The addition of N reduces intense nutrient competition in environments with limited N availability. Trees of different diameter classes show varying responses to N. Small-sized trees show significant growth promotion after N addition compared to large-sized trees [4,43], resulting in greater uniformity in tree size within the stand. However, in N-enriched environments, the addition of N can lead to phosphorus (P) and other element deficiencies, which can restrict the growth of small-sized trees [23,43] and result in greater variation in tree size within the forest. Furthermore, the effects of different nitrogen deposition rates on tree growth also vary. A study has shown that plant growth is affected when nitrogen addition levels are higher than 25 kg·ha⁻¹·yr⁻¹ [44], but another study showed that when nitrogen addition levels exceeded 10 kg·ha⁻¹·yr⁻¹, the tree growth was inhibited [45], indicating that the concentration of N addition affects forest growth.

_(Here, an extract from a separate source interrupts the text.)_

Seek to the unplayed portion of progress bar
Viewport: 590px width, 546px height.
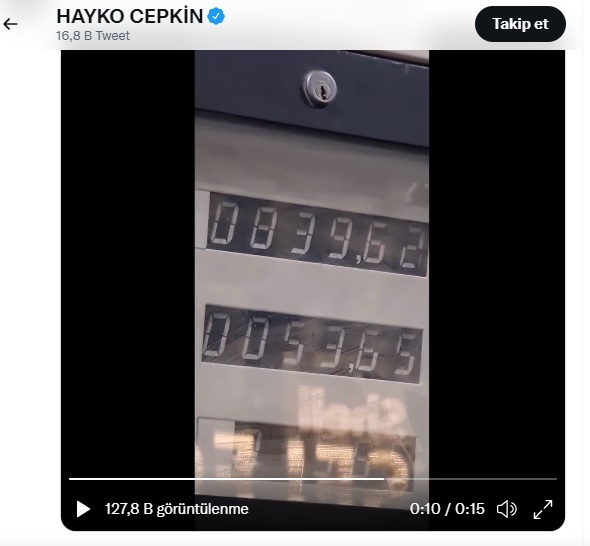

Therefore, long-term and multi-level experiments of N addition in temperate forests can better predict the effects of limiting elements on tree growth [46].

This study aimed to estimate the effects of simulated N deposition on the stand structure of deciduous broad-leaved mixed forests in the Dabie Mountains region by comparing changes in stand spatial structure before and after applying different N addition methods at different intensities. We conducted a field experiment incorporating both understory addition of N (UN) and canopy addition of N (CN) treatments at rates of 0, 25, and 50 kg N ha⁻¹ yr⁻¹. Building upon previous studies, we examined the trends and significance test of the difference in stand spatial structure before and after N addition in the study area. Furthermore, we analyzed the influence of different N addition methods and concentrations on the stand spatial structure of a deciduous broad-leaved mixed forest in the region to provide a theoretical basis for effectively enhancing forest quality in the area.

2. Materials and Methods

2.1. Study Site

The study site is situated in the Jigongshan (JGS) National Nature Reserve (31°46′–31°52′ N, 114°01′–114°06′ E), located in Henan Province, Central China. The reserve falls within a climate transitional zone, from subtropical to warm temperate. In this region, the mean annual temperature and precipitation are 15.2 °C and 1120 mm, respectively. The background rate of N deposition in precipitation is approximately 19.6 kg N ha⁻¹ yr⁻¹. Deciduous temperate forest is the dominant vegetation in this area, characterized by Quercus acutissima Carruth., Quercus variabilis Bl., and Liquidambar formosana Hance as the predominant canopy tree species. The region features yellow-brown sandy-loam soil [47,48].

2.2. Experiment Design

In July 2012, we established the field-controlled experimental platform (CN-WE) for “canopy simulated nitrogen deposition and rainfall” within the JGS study area (Figure 1). A comparative experiment with CN and UN at addition rates of 0, 25, and 50 kg N ha⁻¹ yr⁻¹ was conducted. The experiment employed a completely randomized block design with four blocks (representing four replicates) [47,49,50]. Each block included the following five treatments: (1) CN at 25 kg N ha⁻¹ yr⁻¹ (CN25); (2) CN at 50 kg N ha⁻¹ yr⁻¹ (CN50); (3) UN at 25 kg N ha⁻¹ yr⁻¹ (UN25); (4) UN at 50 kg N ha⁻¹ yr⁻¹ (UN50); and (5) a control (CK, without N addition). Each plot was circular and had an area of 907 m². The experimental manipulation is detailed in Ref. [48].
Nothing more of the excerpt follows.